What is a Livable & Sustainable Community? – A livable and sustainable Tri-City community is one where local governments including municipalities, Counties, Port Authorities, and Special Districts partner with Educational, Community Health, Business and Citizen stakeholders to create a vibrant local community through a long-term policy, planning, and investment strategy that:
- Promotes community health and wellness
- Protects and preserves the unique attributes of our natural environment
- Encourages local enterprise innovation and economic diversity
- Serves the short term and long term needs of local residents
- Promotes stable employment and revenues by building competitive advantage in the global marketplace
How does ALSC effect change in the Tri-Cities? – There are a number of ways in which the ALSC engages community leaders, policy developers, citizens, and other stakeholders, as we work towards a Livable and Sustainable Community. Our primary methods of effecting change include: Education, Outreach/Engagement, Local Governance, and the Endorsement of key regional initiatives.
- Education – Symposiums/conferences related to sustainable design and development, masterplanning, complete streets, etc.
- Outreach (Engagement) – Marketing and communicating a consistent message across as many regional stakeholder groups as possible; volunteer support for existing programs and efforts (i.e. electrathon, park clean up, trails, food-bank events, etc).
- Local Governance – ALSC can/should be actively involved in the dialogue among local municipal, county, and Port policy and decision-makers.

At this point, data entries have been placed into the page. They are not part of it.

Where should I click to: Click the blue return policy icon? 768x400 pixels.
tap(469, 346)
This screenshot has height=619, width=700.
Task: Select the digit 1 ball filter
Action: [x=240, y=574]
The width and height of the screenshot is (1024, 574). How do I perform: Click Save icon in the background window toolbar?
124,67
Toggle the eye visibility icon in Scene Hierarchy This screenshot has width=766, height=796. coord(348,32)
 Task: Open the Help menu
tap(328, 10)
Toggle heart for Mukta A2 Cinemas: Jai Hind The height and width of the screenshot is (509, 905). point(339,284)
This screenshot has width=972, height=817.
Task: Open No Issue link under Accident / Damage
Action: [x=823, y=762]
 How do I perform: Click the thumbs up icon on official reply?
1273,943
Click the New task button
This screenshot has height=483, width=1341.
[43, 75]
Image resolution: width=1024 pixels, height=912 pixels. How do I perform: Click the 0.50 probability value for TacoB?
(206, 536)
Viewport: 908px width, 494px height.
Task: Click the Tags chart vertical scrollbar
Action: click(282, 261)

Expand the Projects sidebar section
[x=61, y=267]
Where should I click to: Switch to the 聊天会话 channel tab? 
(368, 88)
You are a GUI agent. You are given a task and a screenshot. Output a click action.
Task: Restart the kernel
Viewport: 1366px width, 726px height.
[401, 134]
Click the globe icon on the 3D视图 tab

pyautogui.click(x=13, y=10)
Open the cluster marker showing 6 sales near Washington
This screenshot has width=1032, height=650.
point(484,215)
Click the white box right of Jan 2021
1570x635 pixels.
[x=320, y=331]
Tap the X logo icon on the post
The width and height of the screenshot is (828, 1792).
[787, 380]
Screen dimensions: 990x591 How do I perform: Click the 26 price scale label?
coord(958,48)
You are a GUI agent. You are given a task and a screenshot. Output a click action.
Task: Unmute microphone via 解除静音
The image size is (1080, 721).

- Endorsements – ALSC will become an influencer by supporting certain local policies, initiatives, and organizational efforts, (as well as information about state and federal legislation).
How is ALSC funded? – The ALSC is a not for profit organization funded entirely by donations and fees associated with regional events.
Is the ALSC a Political Action organization? – No. The ALSC is governed by a volunteer Board of citizens that are interested in working with local and regional policy makers, corporate leaders, citizens, and other stakeholder groups in a collaborative manner, without engaging in political campaigns, or divisive efforts with narrow geographic or special interests.
What affiliations does ALSC have? – Board members and individuals involved in the work groups do not officially represent employers or other organizations that they may be a part of. In 2013 a three-part ‘Huddle’ process established a core group of organizations affiliated through shared values and a commitment to community collaboration. This core group includes:
- Benton Franklin Community Health Alliance (BFCHA)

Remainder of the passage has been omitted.